INFORMATION SUPPLIED —
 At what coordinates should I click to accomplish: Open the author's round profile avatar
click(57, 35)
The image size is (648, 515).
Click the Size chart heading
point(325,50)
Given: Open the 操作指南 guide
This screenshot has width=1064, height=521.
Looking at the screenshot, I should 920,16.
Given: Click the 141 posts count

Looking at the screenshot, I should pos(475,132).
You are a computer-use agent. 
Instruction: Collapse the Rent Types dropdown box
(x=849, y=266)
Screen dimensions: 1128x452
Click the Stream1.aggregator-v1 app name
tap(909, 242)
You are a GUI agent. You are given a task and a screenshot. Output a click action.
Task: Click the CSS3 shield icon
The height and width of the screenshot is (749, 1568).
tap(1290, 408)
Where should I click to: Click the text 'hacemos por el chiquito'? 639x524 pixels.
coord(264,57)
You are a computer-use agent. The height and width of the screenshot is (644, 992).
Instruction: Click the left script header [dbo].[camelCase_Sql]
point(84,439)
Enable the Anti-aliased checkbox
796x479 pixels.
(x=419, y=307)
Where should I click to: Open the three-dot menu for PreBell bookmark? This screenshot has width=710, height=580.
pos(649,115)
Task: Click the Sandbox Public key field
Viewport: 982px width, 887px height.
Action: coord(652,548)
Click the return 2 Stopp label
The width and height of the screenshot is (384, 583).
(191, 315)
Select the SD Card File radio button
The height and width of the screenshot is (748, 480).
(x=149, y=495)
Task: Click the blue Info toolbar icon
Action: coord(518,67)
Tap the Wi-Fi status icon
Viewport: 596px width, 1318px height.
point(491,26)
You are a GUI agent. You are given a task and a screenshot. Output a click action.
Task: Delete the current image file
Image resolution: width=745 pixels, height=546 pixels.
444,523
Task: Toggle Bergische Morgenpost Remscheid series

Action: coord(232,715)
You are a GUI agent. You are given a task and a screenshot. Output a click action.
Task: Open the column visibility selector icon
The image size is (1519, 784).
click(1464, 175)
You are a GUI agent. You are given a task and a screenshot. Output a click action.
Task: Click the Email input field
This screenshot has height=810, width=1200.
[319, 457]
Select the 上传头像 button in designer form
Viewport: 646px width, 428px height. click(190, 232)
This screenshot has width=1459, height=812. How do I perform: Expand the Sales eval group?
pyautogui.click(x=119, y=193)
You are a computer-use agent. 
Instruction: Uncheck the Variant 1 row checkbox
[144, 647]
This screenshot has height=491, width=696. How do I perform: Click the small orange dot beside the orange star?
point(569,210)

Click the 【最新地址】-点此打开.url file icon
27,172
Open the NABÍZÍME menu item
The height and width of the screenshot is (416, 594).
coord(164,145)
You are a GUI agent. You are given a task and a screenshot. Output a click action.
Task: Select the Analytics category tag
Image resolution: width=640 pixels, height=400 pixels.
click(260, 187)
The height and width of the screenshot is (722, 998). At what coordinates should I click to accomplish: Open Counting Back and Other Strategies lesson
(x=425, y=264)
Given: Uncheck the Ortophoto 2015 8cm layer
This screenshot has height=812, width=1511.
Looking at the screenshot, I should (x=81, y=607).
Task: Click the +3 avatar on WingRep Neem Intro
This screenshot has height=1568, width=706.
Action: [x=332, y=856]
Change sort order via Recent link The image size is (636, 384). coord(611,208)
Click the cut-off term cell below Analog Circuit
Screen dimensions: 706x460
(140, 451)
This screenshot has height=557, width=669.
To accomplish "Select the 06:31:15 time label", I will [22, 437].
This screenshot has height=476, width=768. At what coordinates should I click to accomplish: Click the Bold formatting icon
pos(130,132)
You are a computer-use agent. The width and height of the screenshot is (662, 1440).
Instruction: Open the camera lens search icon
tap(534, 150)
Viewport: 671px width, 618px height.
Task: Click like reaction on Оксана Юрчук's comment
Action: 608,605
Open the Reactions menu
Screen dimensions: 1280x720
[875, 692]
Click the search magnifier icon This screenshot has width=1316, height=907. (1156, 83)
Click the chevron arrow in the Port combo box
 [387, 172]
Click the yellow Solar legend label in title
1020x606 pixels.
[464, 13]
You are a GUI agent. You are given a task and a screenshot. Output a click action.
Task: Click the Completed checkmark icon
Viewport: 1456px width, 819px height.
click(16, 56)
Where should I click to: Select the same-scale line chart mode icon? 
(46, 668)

EXERCISE — The records above, in their entirety, need to be set down again exactly.

TASK OUTPUT —
 At what coordinates should I click to accomplish: Open the author's round profile avatar
click(57, 35)
The image size is (648, 515).
Click the Size chart heading
point(325,50)
Given: Open the 操作指南 guide
This screenshot has width=1064, height=521.
Looking at the screenshot, I should 920,16.
Given: Click the 141 posts count

Looking at the screenshot, I should pos(475,132).
You are a computer-use agent. 
Instruction: Collapse the Rent Types dropdown box
(x=849, y=266)
Screen dimensions: 1128x452
Click the Stream1.aggregator-v1 app name
tap(909, 242)
You are a GUI agent. You are given a task and a screenshot. Output a click action.
Task: Click the CSS3 shield icon
The height and width of the screenshot is (749, 1568).
tap(1290, 408)
Where should I click to: Click the text 'hacemos por el chiquito'? 639x524 pixels.
coord(264,57)
You are a computer-use agent. The height and width of the screenshot is (644, 992).
Instruction: Click the left script header [dbo].[camelCase_Sql]
point(84,439)
Enable the Anti-aliased checkbox
796x479 pixels.
(x=419, y=307)
Where should I click to: Open the three-dot menu for PreBell bookmark? This screenshot has width=710, height=580.
pos(649,115)
Task: Click the Sandbox Public key field
Viewport: 982px width, 887px height.
Action: coord(652,548)
Click the return 2 Stopp label
The width and height of the screenshot is (384, 583).
(191, 315)
Select the SD Card File radio button
The height and width of the screenshot is (748, 480).
(x=149, y=495)
Task: Click the blue Info toolbar icon
Action: coord(518,67)
Tap the Wi-Fi status icon
Viewport: 596px width, 1318px height.
point(491,26)
You are a GUI agent. You are given a task and a screenshot. Output a click action.
Task: Delete the current image file
Image resolution: width=745 pixels, height=546 pixels.
444,523
Task: Toggle Bergische Morgenpost Remscheid series

Action: coord(232,715)
You are a GUI agent. You are given a task and a screenshot. Output a click action.
Task: Open the column visibility selector icon
The image size is (1519, 784).
click(1464, 175)
You are a GUI agent. You are given a task and a screenshot. Output a click action.
Task: Click the Email input field
This screenshot has height=810, width=1200.
[319, 457]
Select the 上传头像 button in designer form
Viewport: 646px width, 428px height. click(190, 232)
This screenshot has width=1459, height=812. How do I perform: Expand the Sales eval group?
pyautogui.click(x=119, y=193)
You are a computer-use agent. 
Instruction: Uncheck the Variant 1 row checkbox
[144, 647]
This screenshot has height=491, width=696. How do I perform: Click the small orange dot beside the orange star?
point(569,210)

Click the 【最新地址】-点此打开.url file icon
27,172
Open the NABÍZÍME menu item
The height and width of the screenshot is (416, 594).
coord(164,145)
You are a GUI agent. You are given a task and a screenshot. Output a click action.
Task: Select the Analytics category tag
Image resolution: width=640 pixels, height=400 pixels.
click(260, 187)
The height and width of the screenshot is (722, 998). At what coordinates should I click to accomplish: Open Counting Back and Other Strategies lesson
(x=425, y=264)
Given: Uncheck the Ortophoto 2015 8cm layer
This screenshot has height=812, width=1511.
Looking at the screenshot, I should (x=81, y=607).
Task: Click the +3 avatar on WingRep Neem Intro
This screenshot has height=1568, width=706.
Action: [x=332, y=856]
Change sort order via Recent link The image size is (636, 384). coord(611,208)
Click the cut-off term cell below Analog Circuit
Screen dimensions: 706x460
(140, 451)
This screenshot has height=557, width=669.
To accomplish "Select the 06:31:15 time label", I will [22, 437].
This screenshot has height=476, width=768. At what coordinates should I click to accomplish: Click the Bold formatting icon
pos(130,132)
You are a computer-use agent. The width and height of the screenshot is (662, 1440).
Instruction: Open the camera lens search icon
tap(534, 150)
Viewport: 671px width, 618px height.
Task: Click like reaction on Оксана Юрчук's comment
Action: 608,605
Open the Reactions menu
Screen dimensions: 1280x720
[875, 692]
Click the search magnifier icon This screenshot has width=1316, height=907. (1156, 83)
Click the chevron arrow in the Port combo box
 [387, 172]
Click the yellow Solar legend label in title
1020x606 pixels.
[464, 13]
You are a GUI agent. You are given a task and a screenshot. Output a click action.
Task: Click the Completed checkmark icon
Viewport: 1456px width, 819px height.
click(16, 56)
Where should I click to: Select the same-scale line chart mode icon? 
(46, 668)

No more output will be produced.